Pasó el tiempo, y un día el hombre se acercó y la esfinge leyó su determinación:

–Sphinx... eres hermosa.

La esfinge ladeó la cabeza, lo miró. Si hubiese tenido los ojos abiertos, en ellos habría brillado una inmensa tristeza.

–Yo...– el humano inspiró. Tragó saliva. La esfinge hizo algo inusual: intercedió antes de que hablara.
–Humano. Sabes que eso no es posible. Nada podría unir mi alma a la tuya. Nada, salvo una cosa. No te puedo dar lo que quieres, porque he de permanecer aquí. Pero hay algo que puede servir como compensación. Sabes qué es.

El humano titubeó. La esfinge creyó que vería cambiar de color su corazón. Pero la esfinge se equivocó. Y por primera vez en mucho tiempo, se sorprendió; Su rostro no reflejó la más mínima expresión.

El hombre alzó la cabeza, sonrió, le pidió amablemente que pronunciara el enigma. Y la esfinge lo pronunció. Con la misma amenaza velada tras su voz.




El humano pensó, pero poco tiempo. Simplemente fue un breve titubeo, algo típico en humanos.

–La respuesta a tu enigma... Eres tú, Sphinx.

La esfinge no respondió. Se alzó con elegancia. Dejó que el humano la contemplara; Había acertado el enigma.

–Has acertado, humano.

Y tras sacudirse la arena del lomo, se arrodilló frente a aquel ser humano, y por primera vez en mucho tiempo, abrió los ojos. Mucho tiempo para una esfinge, claro.

El humano abrió mucho los ojos, y miró. Miró la belleza de los ojos de la esfinge, una paz le recorrió el cuerpo y aligeró su alma. No se percató de que de sus mejillas estaban empapadas en lágrimas de felicidad. En aquel momento, sólo esos ojos le importaban. Y así había de ser.

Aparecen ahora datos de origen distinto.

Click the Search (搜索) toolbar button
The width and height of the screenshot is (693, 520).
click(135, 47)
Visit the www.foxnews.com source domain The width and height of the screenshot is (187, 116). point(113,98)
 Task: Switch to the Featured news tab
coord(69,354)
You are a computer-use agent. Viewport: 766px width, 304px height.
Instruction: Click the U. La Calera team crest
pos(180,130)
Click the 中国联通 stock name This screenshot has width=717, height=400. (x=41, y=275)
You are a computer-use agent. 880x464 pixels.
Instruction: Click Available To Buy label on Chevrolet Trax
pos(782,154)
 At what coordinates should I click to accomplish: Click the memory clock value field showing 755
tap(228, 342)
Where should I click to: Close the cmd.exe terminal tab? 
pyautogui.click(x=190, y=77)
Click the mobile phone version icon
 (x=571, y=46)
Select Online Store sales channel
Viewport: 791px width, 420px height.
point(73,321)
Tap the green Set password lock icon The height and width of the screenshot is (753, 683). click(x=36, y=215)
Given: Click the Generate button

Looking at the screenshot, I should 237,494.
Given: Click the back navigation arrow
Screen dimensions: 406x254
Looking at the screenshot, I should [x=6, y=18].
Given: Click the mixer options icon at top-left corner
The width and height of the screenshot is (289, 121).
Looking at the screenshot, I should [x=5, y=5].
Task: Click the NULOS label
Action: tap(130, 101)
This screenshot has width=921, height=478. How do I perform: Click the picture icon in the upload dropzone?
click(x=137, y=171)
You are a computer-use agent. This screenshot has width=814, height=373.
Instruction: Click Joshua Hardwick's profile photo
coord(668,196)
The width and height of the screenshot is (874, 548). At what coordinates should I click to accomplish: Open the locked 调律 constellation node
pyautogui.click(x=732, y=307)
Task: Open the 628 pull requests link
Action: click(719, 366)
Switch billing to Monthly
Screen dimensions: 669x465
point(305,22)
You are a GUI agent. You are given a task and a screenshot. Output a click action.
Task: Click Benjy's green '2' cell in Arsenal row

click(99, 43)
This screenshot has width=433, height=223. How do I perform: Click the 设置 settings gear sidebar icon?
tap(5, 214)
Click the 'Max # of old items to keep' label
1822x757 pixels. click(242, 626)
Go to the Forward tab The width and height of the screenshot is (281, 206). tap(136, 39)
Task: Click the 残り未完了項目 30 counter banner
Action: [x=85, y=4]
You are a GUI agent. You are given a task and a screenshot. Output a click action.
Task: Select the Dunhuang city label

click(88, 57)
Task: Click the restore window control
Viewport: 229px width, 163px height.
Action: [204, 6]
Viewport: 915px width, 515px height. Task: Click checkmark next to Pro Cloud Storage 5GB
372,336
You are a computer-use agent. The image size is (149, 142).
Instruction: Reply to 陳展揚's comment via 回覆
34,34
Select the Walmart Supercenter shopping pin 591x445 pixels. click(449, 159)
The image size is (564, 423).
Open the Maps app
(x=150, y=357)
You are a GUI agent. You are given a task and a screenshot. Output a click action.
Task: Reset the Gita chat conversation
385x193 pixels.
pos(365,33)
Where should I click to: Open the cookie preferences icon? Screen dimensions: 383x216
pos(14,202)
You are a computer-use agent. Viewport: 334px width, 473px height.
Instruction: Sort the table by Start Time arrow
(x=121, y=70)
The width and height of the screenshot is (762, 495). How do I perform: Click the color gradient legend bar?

–No hay nada dentro de la pirámide, ¿Verdad?– preguntó el humano cuando la esfinge, por fin, cerró los ojos.
–Lo hay. Hay un tesoro. Has acertado el enigma, así que si lo quieres, también es tuyo.
–¿Qué será de ti si me quedo el tesoro?– La preocupación en el corazón del joven no sorprendió a la esfinge. Ya no.
–Me iré.
–¿Te gustaría... te gustaría irte?

La esfinge esperaba esa pregunta. Pero no tenía respuesta para ella. Así que se acercó al hombre y, una vez más, abrió los ojos. Y el hombre vio la duda en el corazón de la esfinge, y supo que ya no podría hacer nada más por ella. La esfinge percibió su tristeza y su preocupación. Y sin saber muy bien por qué, la esfinge abrió los ojos de nuevo, y sonrió:

–Me has dado tu tesoro más valioso tres veces, Sphinx, y yo solo te he respondido una vez.

La esfinge no dijo nada, no borró su sonrisa. Y el corazón de aquel hombre aligeró su tristeza.

El humano se marchó, y ya no regresó. Pero la esfinge podía ver, y sabía que aquel hombre no la olvidaría nunca. Nunca olvidaría los ojos de la esfinge. Aunque, y ella lo sabía, no la iba a olvidar únicamente por eso.


La esfinge... Sphinx, sintió como el último aliento de vida que le quedaba al hombre que acertó el enigma se apagaba. Y sintió como una parte de su alma moría con él. La esfinge se levantó, miró hacia atrás: Sus alas, una inefable burla a lo que había sido antaño, yacían mustias sobre su lomo, llenas de arena, amarillas, inservibles. Pero no le importaba. Ya no. La esfinge abrió sus ojos al Sol, al desierto, y lloró. Y sus lágrimas estaban cargadas de tantas emociones que de las lágrimas surgió un oasis inmenso.

Y finalmente se sentó sobre sus patas. Bostezó. Cerró sus ojos y miró. Miró con los ojos cerrados. Miró... porque no podía hacer más.